*GIVEN INSTRUCTION*. Tally the lines below that contain the string "height", matching case exactly, and give only the number.

Dataset rows:

start

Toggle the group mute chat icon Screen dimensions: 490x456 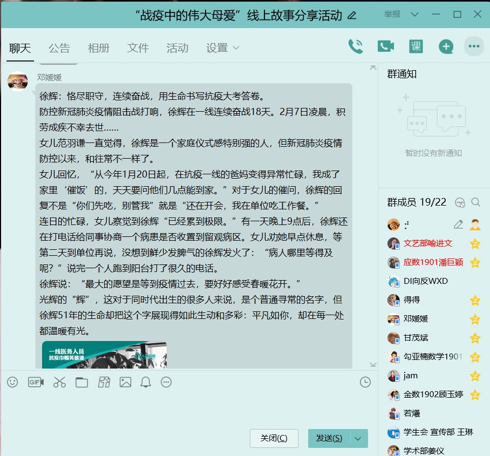pyautogui.click(x=460, y=202)
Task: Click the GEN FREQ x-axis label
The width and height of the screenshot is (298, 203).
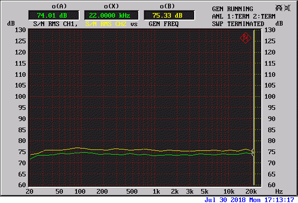Action: [164, 24]
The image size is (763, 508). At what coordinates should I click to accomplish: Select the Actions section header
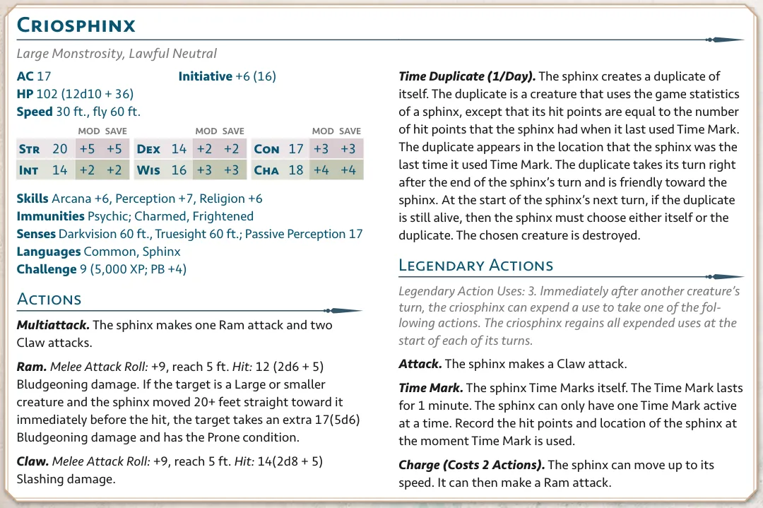pos(49,300)
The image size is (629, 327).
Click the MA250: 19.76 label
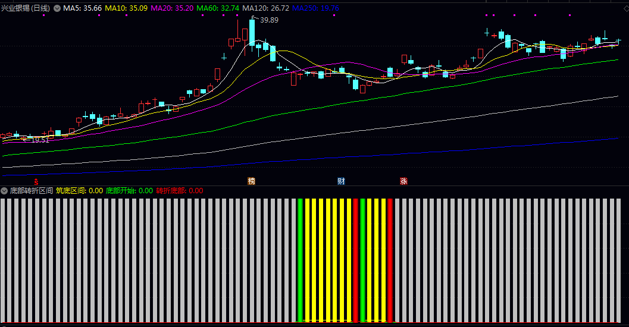click(316, 8)
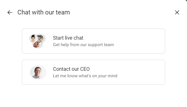Dismiss the Chat with our team dialog
Image resolution: width=187 pixels, height=107 pixels.
(x=177, y=12)
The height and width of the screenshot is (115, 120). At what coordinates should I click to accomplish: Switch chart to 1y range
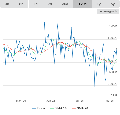[x=99, y=4]
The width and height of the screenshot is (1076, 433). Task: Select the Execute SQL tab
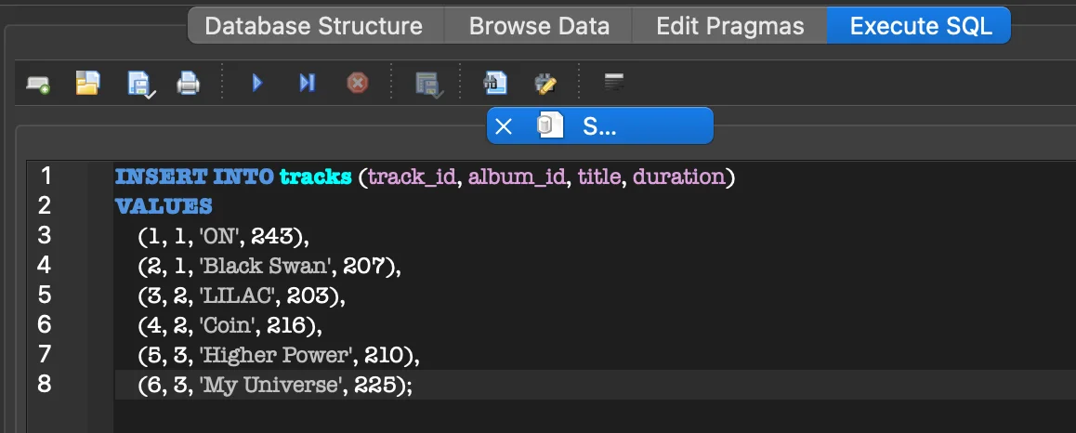pos(917,26)
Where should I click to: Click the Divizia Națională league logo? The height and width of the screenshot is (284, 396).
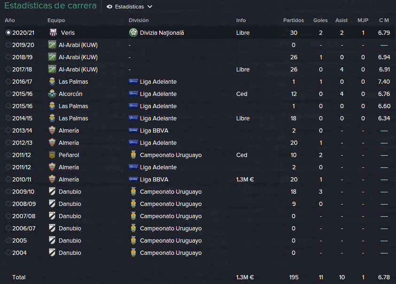(133, 32)
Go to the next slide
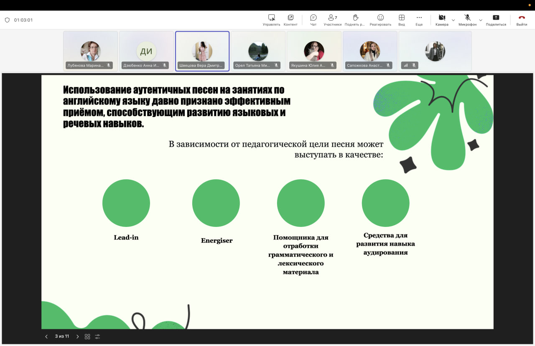 pyautogui.click(x=77, y=336)
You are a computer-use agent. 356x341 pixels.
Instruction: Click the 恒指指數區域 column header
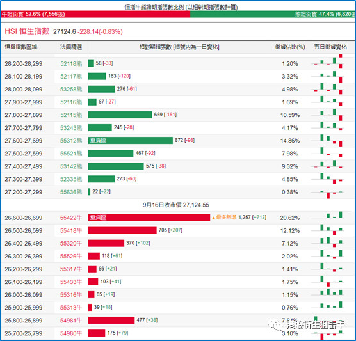click(21, 47)
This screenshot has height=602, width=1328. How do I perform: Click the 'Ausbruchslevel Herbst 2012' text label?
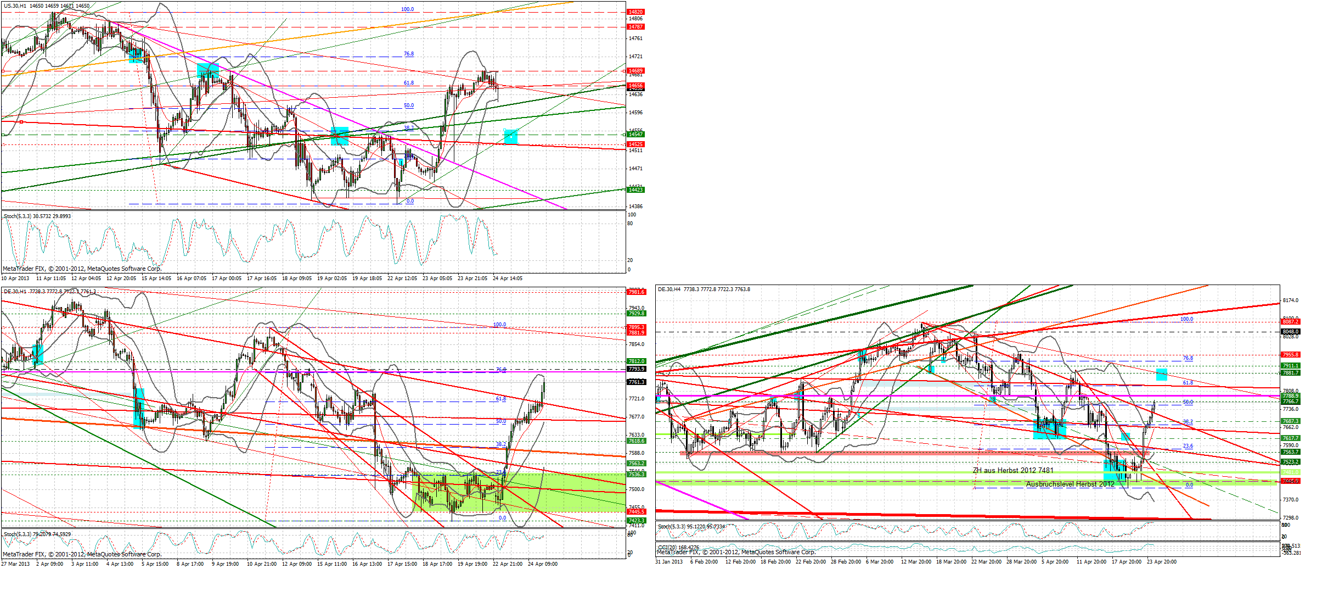point(1070,484)
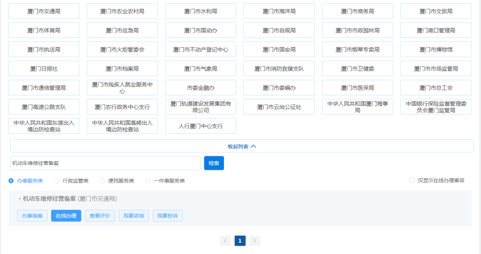Screen dimensions: 481x254
Task: Select the 厦门市医保局 department
Action: point(357,88)
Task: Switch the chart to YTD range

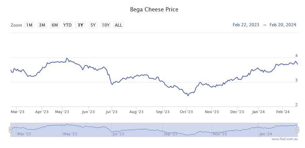Action: 67,25
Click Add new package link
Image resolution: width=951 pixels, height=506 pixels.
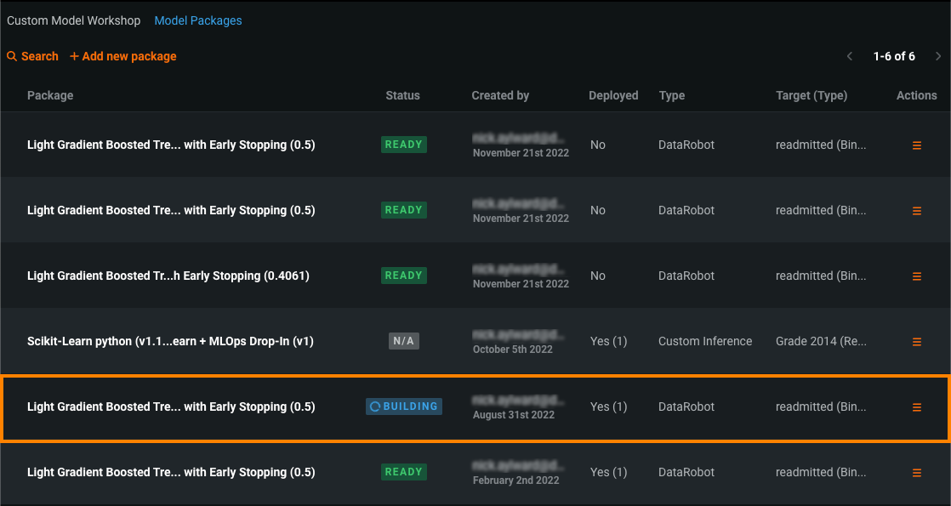[x=123, y=56]
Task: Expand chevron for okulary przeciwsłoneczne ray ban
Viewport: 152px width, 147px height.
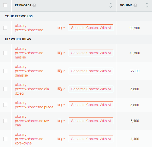Action: click(x=64, y=121)
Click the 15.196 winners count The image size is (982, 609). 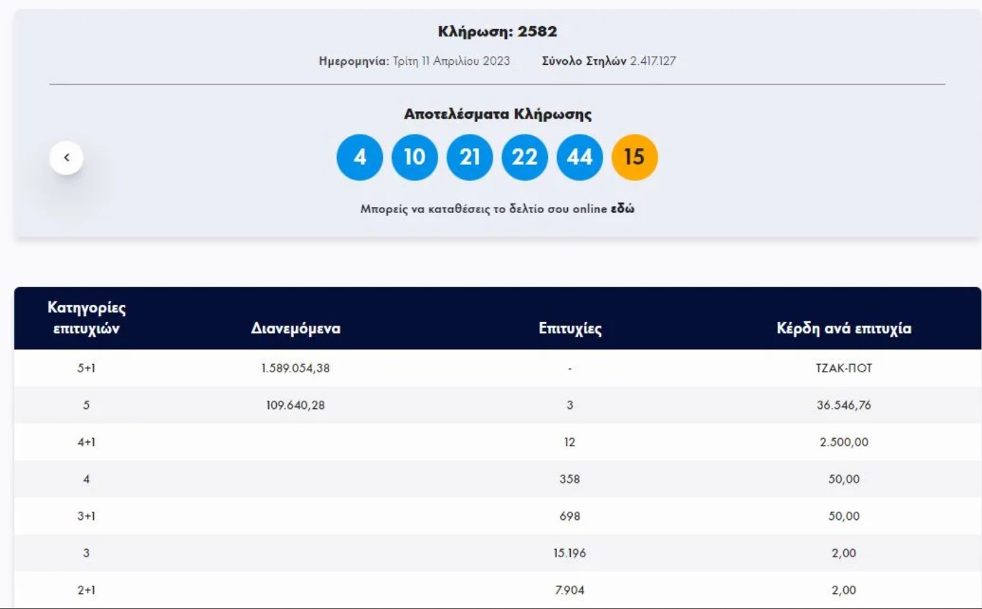(569, 553)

end

*COMPLETED TASK*. 8